標本のフ節や触角などが折れてしまうというコトは、たまにあります。

リュウツヤ修理前

そういう時は折れた箇所を木工用ボンドなどで接着して修理します。
(※ニカワが一番良いそうですが、やや入手しづらい事や接着の為に温めたりと手間が掛かるため、近年は木工用ボンドを使う事が多いようです。
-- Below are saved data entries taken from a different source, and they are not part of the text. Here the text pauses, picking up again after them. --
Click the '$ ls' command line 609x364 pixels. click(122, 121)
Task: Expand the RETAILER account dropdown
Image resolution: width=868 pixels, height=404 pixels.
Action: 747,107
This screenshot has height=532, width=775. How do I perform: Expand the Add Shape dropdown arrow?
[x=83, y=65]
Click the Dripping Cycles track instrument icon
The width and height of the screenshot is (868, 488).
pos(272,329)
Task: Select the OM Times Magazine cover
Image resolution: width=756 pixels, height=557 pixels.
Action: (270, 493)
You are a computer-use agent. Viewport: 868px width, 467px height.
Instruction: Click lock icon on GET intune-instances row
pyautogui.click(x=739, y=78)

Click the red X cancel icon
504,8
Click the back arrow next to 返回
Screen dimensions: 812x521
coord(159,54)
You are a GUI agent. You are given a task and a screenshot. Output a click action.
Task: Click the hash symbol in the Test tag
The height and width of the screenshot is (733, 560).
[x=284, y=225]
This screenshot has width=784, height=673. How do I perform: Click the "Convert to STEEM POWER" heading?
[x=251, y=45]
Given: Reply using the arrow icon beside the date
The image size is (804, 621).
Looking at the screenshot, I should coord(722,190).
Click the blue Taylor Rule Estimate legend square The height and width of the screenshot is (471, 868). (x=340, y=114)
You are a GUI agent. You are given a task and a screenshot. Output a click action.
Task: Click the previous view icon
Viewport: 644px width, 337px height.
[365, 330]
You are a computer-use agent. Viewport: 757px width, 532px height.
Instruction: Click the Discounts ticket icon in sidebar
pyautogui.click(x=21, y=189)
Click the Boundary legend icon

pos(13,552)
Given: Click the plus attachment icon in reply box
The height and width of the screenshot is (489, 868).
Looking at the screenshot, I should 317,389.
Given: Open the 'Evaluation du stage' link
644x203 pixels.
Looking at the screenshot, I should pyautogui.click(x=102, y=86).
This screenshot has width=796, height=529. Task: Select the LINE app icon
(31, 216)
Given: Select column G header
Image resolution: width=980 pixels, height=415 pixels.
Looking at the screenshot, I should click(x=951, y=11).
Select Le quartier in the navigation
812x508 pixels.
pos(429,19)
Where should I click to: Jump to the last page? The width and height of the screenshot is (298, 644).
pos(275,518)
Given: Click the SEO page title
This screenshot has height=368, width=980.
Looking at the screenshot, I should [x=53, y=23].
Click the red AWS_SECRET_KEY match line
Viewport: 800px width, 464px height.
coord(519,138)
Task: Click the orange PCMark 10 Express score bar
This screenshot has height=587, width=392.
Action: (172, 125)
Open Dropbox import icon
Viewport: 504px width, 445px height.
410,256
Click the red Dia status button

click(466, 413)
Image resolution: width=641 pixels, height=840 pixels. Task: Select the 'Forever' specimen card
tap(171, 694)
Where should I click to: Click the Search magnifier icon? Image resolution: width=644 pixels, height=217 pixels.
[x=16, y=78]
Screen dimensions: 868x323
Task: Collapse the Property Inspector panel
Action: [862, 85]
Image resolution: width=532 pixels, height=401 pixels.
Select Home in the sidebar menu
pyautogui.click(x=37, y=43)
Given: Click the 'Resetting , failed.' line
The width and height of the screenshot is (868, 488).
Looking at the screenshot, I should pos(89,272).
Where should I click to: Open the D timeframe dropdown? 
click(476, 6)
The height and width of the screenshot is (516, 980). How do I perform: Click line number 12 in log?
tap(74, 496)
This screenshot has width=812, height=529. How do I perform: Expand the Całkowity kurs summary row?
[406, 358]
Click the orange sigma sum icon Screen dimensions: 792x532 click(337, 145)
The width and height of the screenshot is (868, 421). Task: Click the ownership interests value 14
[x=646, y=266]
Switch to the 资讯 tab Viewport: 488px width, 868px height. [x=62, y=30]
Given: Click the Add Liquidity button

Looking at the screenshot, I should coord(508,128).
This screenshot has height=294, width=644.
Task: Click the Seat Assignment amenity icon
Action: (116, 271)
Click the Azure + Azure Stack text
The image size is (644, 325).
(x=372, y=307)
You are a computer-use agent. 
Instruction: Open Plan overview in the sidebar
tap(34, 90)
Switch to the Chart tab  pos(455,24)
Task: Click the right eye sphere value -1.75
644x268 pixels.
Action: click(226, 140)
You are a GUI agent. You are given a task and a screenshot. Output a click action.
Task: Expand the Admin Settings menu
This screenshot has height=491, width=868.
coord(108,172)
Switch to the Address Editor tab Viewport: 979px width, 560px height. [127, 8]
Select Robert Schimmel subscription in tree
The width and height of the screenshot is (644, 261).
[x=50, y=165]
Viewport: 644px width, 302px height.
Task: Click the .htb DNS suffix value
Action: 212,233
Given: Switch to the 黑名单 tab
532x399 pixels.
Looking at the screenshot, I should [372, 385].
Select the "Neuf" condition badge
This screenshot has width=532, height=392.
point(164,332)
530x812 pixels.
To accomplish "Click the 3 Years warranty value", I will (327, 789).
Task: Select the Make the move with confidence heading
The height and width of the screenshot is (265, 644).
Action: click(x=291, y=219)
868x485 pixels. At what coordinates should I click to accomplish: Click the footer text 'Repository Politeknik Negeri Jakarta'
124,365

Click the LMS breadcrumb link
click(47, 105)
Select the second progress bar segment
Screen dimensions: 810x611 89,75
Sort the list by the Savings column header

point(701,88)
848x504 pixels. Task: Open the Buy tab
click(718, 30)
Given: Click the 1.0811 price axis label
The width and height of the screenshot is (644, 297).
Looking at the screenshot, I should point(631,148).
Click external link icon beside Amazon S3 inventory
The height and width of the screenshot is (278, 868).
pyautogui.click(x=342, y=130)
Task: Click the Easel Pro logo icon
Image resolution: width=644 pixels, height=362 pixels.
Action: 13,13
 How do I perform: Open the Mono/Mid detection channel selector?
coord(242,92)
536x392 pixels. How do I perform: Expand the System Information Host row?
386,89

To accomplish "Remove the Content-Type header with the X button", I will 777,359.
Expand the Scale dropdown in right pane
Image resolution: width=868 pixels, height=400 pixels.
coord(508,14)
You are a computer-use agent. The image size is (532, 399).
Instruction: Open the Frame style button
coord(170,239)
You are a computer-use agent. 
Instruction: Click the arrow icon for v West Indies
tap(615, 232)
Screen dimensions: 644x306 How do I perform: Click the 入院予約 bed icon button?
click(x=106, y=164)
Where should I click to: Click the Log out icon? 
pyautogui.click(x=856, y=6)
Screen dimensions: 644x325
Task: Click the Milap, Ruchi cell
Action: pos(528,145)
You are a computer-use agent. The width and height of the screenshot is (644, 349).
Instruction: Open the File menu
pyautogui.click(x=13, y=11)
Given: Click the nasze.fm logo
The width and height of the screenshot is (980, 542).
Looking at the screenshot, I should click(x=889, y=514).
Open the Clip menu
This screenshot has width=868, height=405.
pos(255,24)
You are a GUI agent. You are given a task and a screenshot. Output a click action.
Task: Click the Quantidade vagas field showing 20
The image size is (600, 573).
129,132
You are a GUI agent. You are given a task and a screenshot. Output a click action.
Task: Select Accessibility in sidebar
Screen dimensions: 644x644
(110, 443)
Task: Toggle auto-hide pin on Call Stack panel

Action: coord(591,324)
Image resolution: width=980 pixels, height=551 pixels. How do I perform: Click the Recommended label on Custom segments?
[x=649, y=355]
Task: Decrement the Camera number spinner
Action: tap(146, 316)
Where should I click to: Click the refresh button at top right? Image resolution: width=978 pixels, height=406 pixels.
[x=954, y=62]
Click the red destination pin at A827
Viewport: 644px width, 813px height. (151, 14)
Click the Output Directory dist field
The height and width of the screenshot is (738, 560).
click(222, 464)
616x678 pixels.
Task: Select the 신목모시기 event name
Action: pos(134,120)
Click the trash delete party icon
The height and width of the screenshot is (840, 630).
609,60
)
接着の際、平らな台の上に置いて修理できればまっすぐに直せるのですが、修理箇所や状況によってはそう出来ないコトもあります。
そうすると、細長いパーツなどは接着しても乾く前に自重で下がってしまう…なんて事も。
そんな時は針などで下から支えて乾燥させることが多いのですが、角度の調整が難しく、なかなかまっすぐになってくれなかったりと苦戦することもしばしば。
そこで、こんな方法を御紹介。

まず、ペフ板や発泡スチロールなどでL字型の台を作ります。
大きさは、縦の部分が修理する標本より少し長いぐらいにします。

修理台

そして接着箇所を木工用ボンドなどでつないだ虫を、この縦の部分に刺して留めます。
ここで1つポイントがあり、虫はまっすぐに留めるのではなく、接着箇所がまっすぐになる角度に留めます。

修理中

画像では赤い矢印の部分を接着しているので、その右中脚のフ節がまっすぐ下を向くように留めています。
こうする事で重力によって接着部分が自然とまっすぐになり、しばらくそのまま置いておけば接着剤が乾いて、自然な角度で付けることができます。

乾燥が済めば、修理箇所はこんな感じ。
リュウツヤ修理後
パッと見では、折れた箇所はもう分かりません。

いかがでしょう?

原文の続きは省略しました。